**GOAL OF THE EXERCISE:**
Retype, without pictures, the line holding "Click the file AVI type icon" and each line below it through the final line.

**THE DATA:**
┄┄┄┄┄┄┄┄┄┄┄┄┄┄┄┄┄┄┄┄

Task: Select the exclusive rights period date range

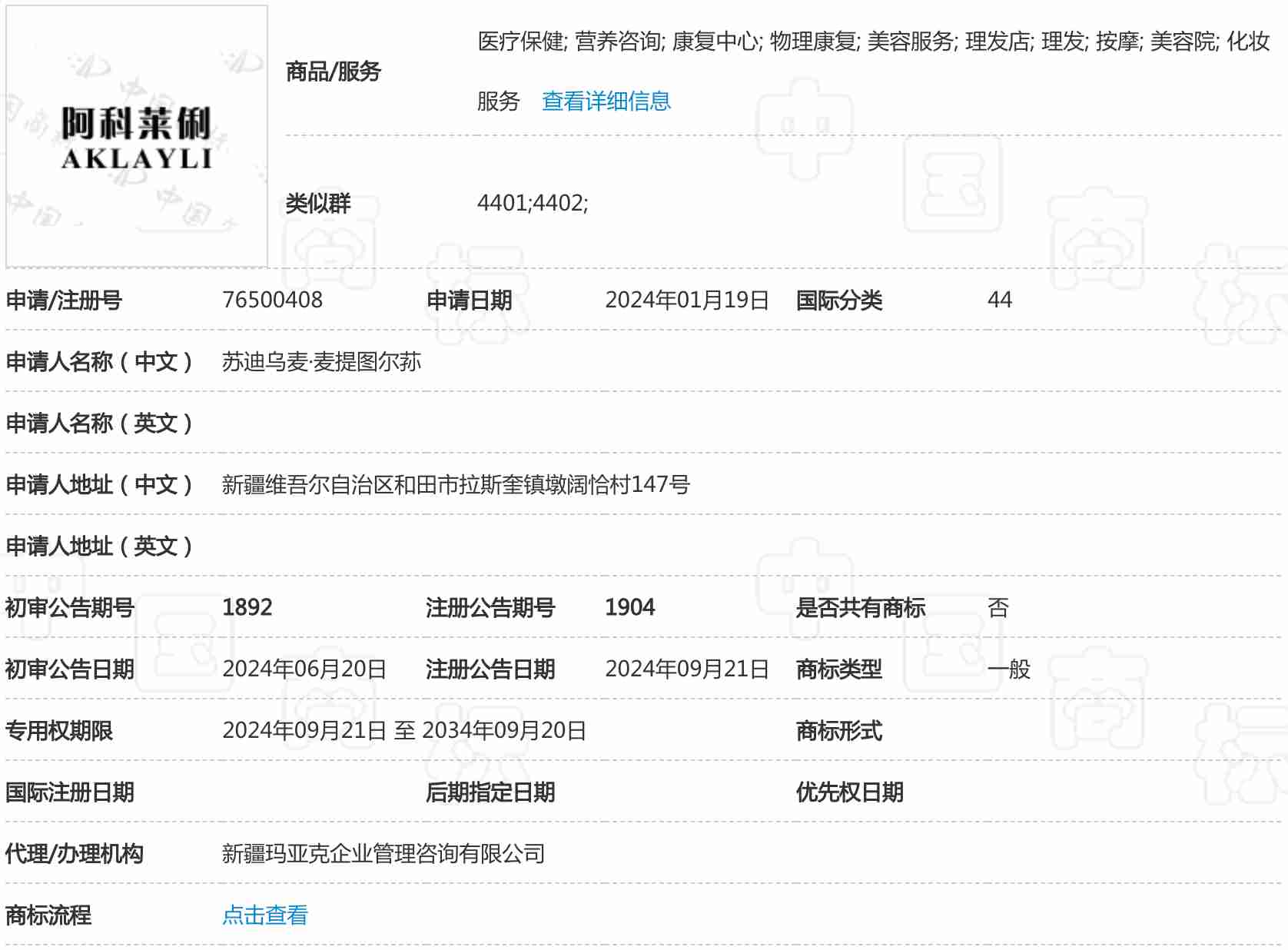Action: pyautogui.click(x=403, y=730)
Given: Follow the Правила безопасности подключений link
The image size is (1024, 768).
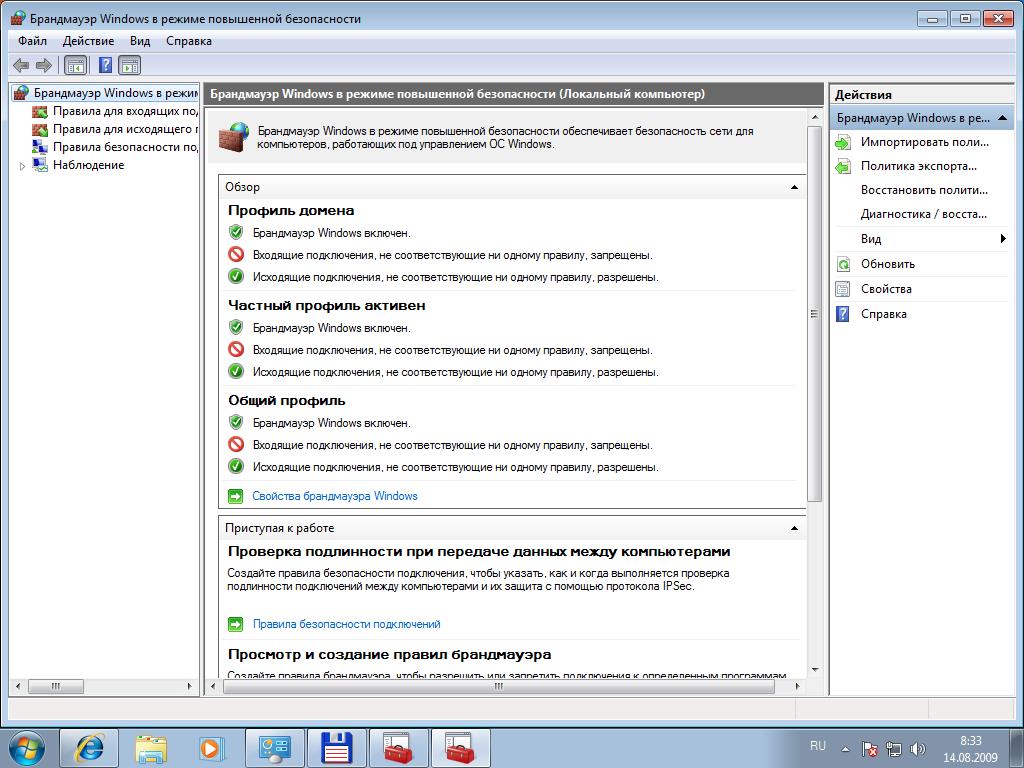Looking at the screenshot, I should point(347,624).
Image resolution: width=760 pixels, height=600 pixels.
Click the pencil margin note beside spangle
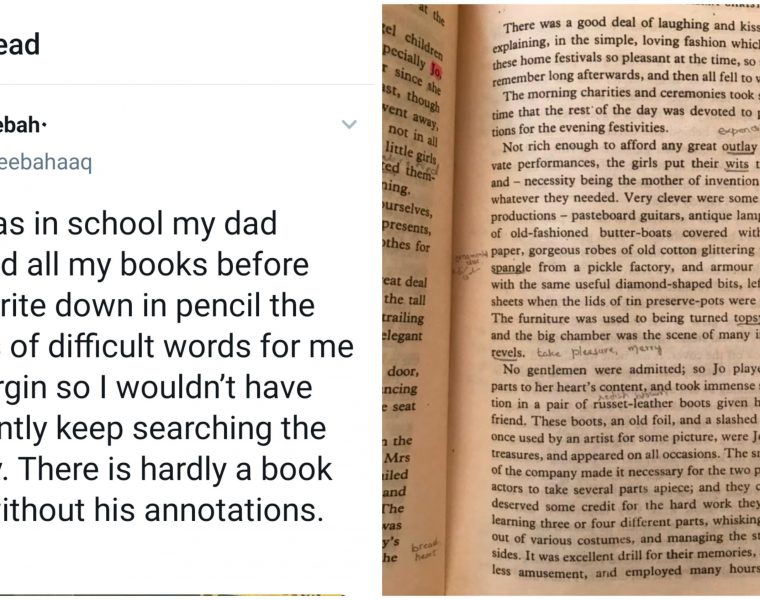tap(470, 262)
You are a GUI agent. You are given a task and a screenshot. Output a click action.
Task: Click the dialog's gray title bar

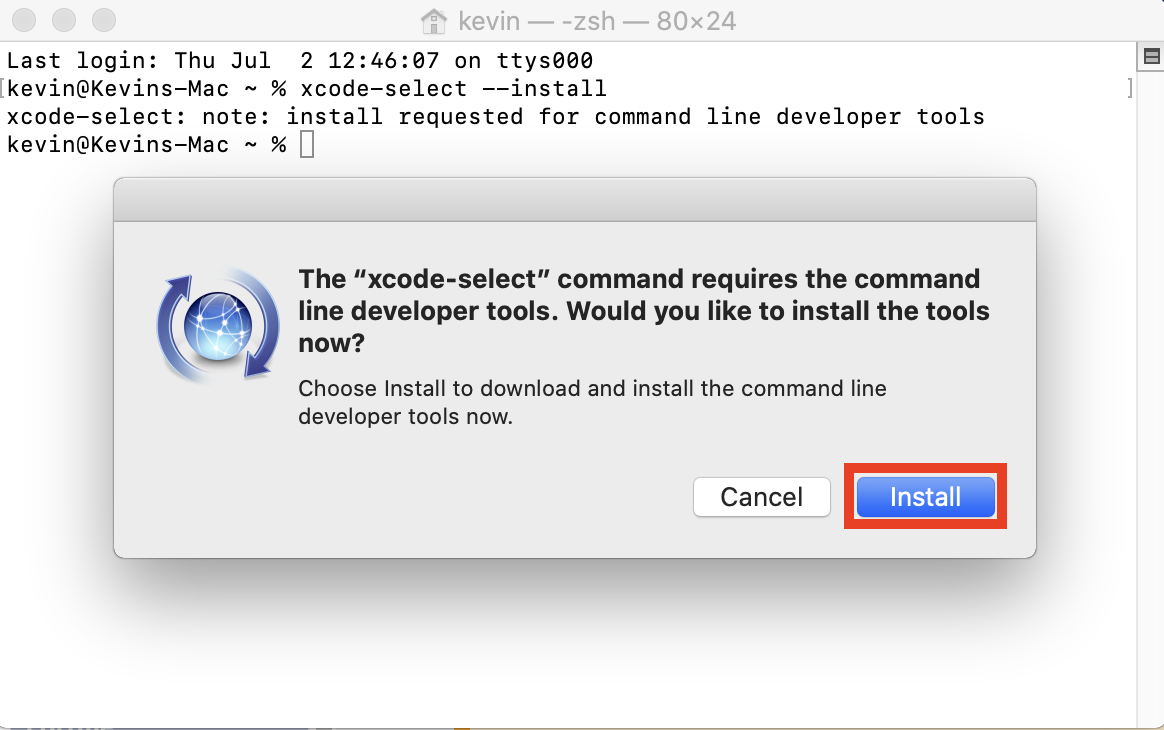point(575,200)
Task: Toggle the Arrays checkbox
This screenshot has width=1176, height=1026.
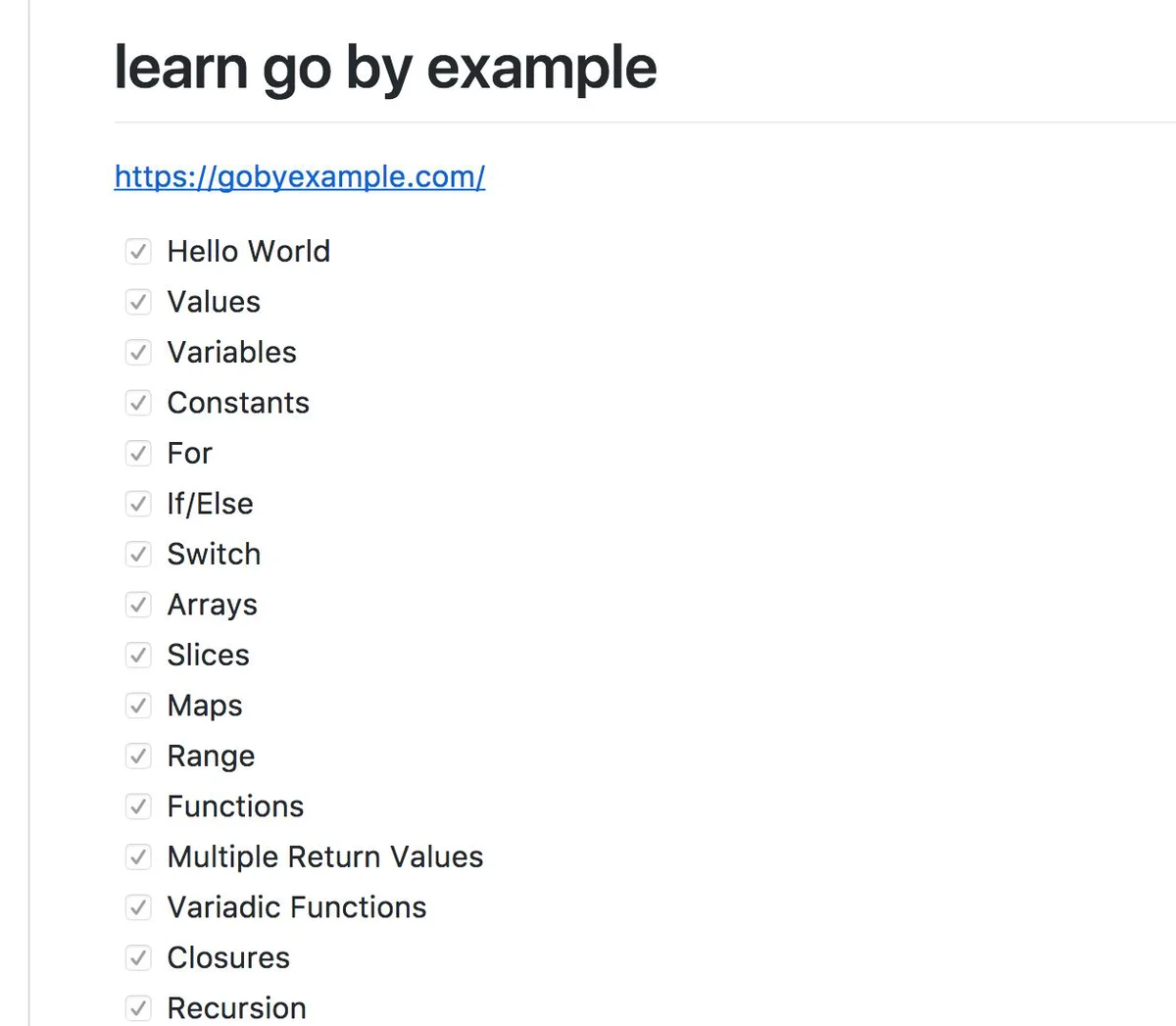Action: [138, 605]
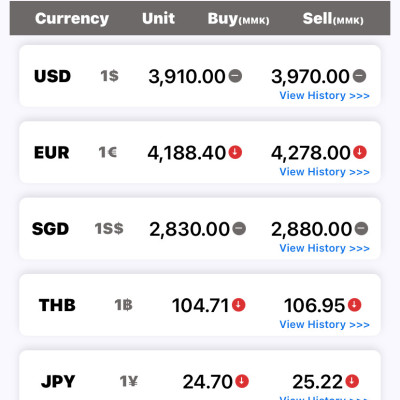Image resolution: width=400 pixels, height=400 pixels.
Task: Select the THB currency row label
Action: coord(57,305)

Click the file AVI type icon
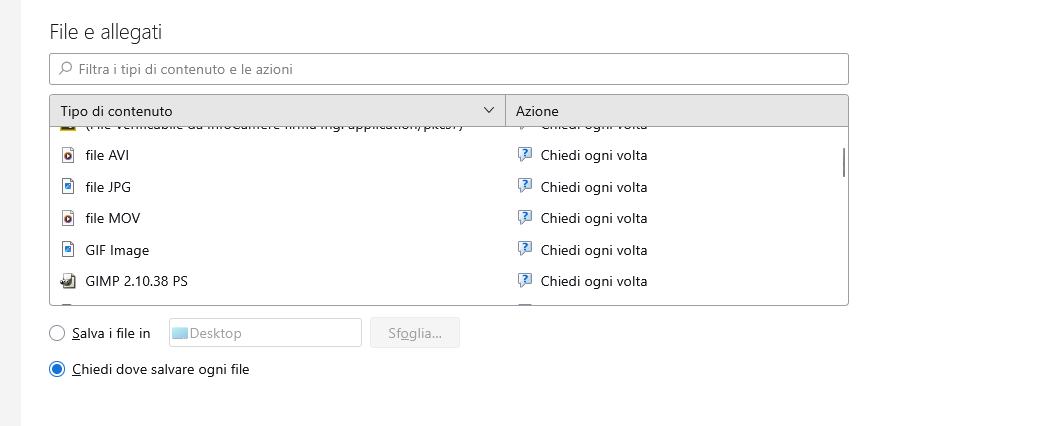click(68, 155)
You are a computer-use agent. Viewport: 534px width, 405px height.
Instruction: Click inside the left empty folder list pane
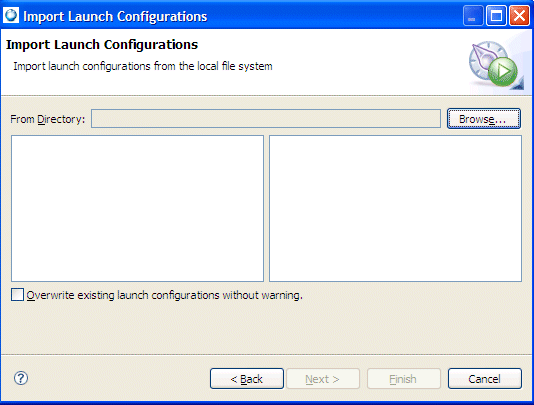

┄┄┄┄┄┄┄┄┄┄┄┄┄┄┄┄┄┄┄┄

**WRITTEN SOLUTION:**
Click the file AVI type icon
click(68, 155)
You are a computer-use agent. Viewport: 534px width, 405px height.
Instruction: Click inside the left empty folder list pane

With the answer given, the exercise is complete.